Testing Injector Flow With a Scope

December 10, 2009

By Peter Meier. Fuel flow and injector faults can result in drivability problems. Some OEM scan tools, as well as some high end aftermarket tools, allow you to perform power balance and/or injector balance tests on those OEs that support such a test. Injector balance can also be done using a tool that fires the injectors individually while you measure the drop with your fuel pressure tester, but this can be a time consuming task. There is another way to check this flow, and it uses a DSO and a special pressure transducer.

I’ve used the SenX FirstLook transducer for many tests involving low pressure or vacuum pulses, and have shared those tests in the past. Today, I’d like to share another product from SenX…the ES300 Fuel Pressure transducer.

This tool connects to the fuel rail at the supplied Schrader valve. It also comes with an adaptor that allows it to be connected to vehicles without a Schrader, using the quick disconnect coupling common to many professional fuel injection pressure testers. With the ES300 connected, the next step is to bleed any air out of the sensor much like you would your fuel pressure gauge, and then connect the sensor to the scope and running the engine. (The tool will work with any DSO, and comes with both BNC and banana fittings).
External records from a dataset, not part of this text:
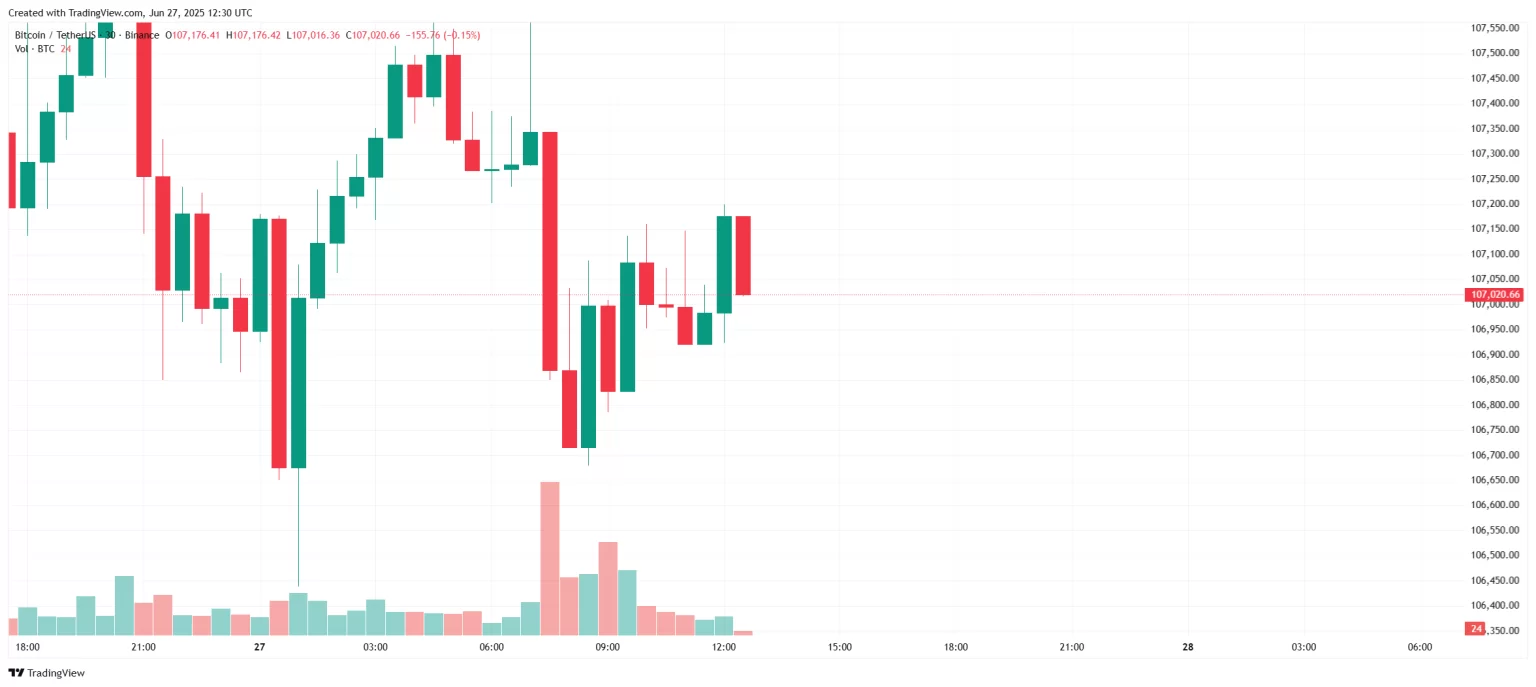This screenshot has width=1536, height=687.
Task: Select the 28 date marker on time axis
Action: [1187, 647]
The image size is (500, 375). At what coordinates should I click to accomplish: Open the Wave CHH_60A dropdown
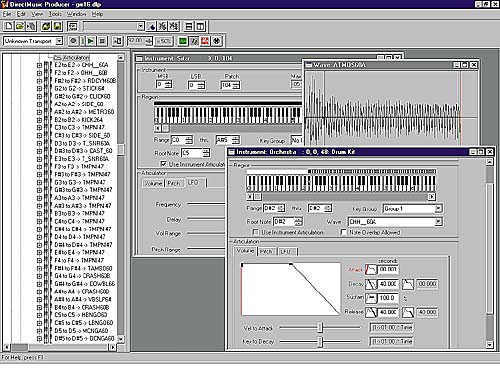438,222

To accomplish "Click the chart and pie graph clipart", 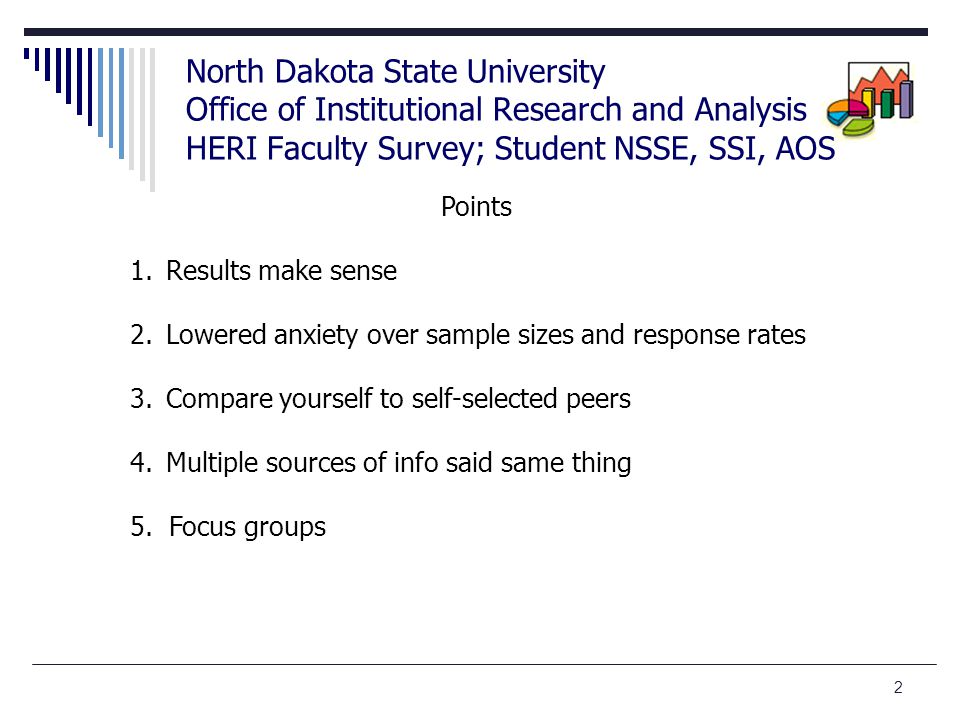I will point(870,99).
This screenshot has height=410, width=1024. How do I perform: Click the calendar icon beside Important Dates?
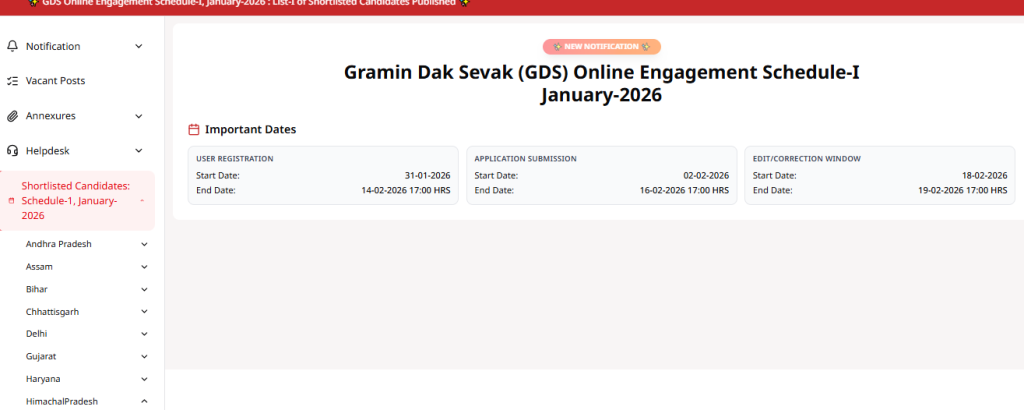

Here’s what a raw pattern might look like. This one is taken from a 2003 Dodge Dakota with a 4.7 liter V8 with over 90,000 miles on the clock and no drivability complaints.injector flow 1

This pattern is created by the changes in pressure in the fuel rail. The theory is if all injectors are functioning normally and flowing correctly, the pattern should be repetitive and uniform. On this capture, the blue trace is taken from the #1 injector, and the firing order is 1-8-4-3-6-5-7-2. Using that information, I saved the screen capture and used Microsoft “Paint” to mark of the individual injector firing times. I also color coded the events to show the cylinders on bank one (cylinders 1-3-5-7) and bank two (cylinders 2-4-6-8). The connection point for the transducer is directly to the fuel rail Schrader valve, located on the right bank fuel rail between cylinders 4 and 6.

Injector flow 2

The ES300 creates a positive voltage during a DROP in pressure, so the peaks you see here are just that…the pressure drop across each injector as it fires. In this capture, the peaks are all reaching about the same level, indicating the injector flow rate is pretty even. However, notice the small variances in each wave. Some have two peaks, some don’t. The ones with the distinct “double peaks” are on the same side of the engine, and this may be caused by the proximity of the sensor…it’s closer, so the signals are dampened less than those on the left bank. It may also indicate that the injectors are dirty. I haven’t had a chance yet to capture before and after patterns.

What happens when we remove an injector?
Injector flow 3

Can you tell which one I unplugged? Remember, positive peaks indicate a drop in pressure.

That’s right…it’s #5. Notice that there is no drop in pressure on this cylinder. Because the injector did not open, fuel rail pressure rose slightly higher than normal and caused a higher pressure drop when the next injector in line fired, then the pattern returns a more normal level. If diagnosing a misfire, I would instantly know where to narrow my focus. Just keep in mind, that low flow or no flow can be caused by both a mechanical fault and an electrical one. Ideally, I could monitor injector current, voltage and pressure change…all on one screen. You can also test the injectors under different conditions when looking for a fuel flow issue, comparing idle to a power braking 1500 rpm pattern.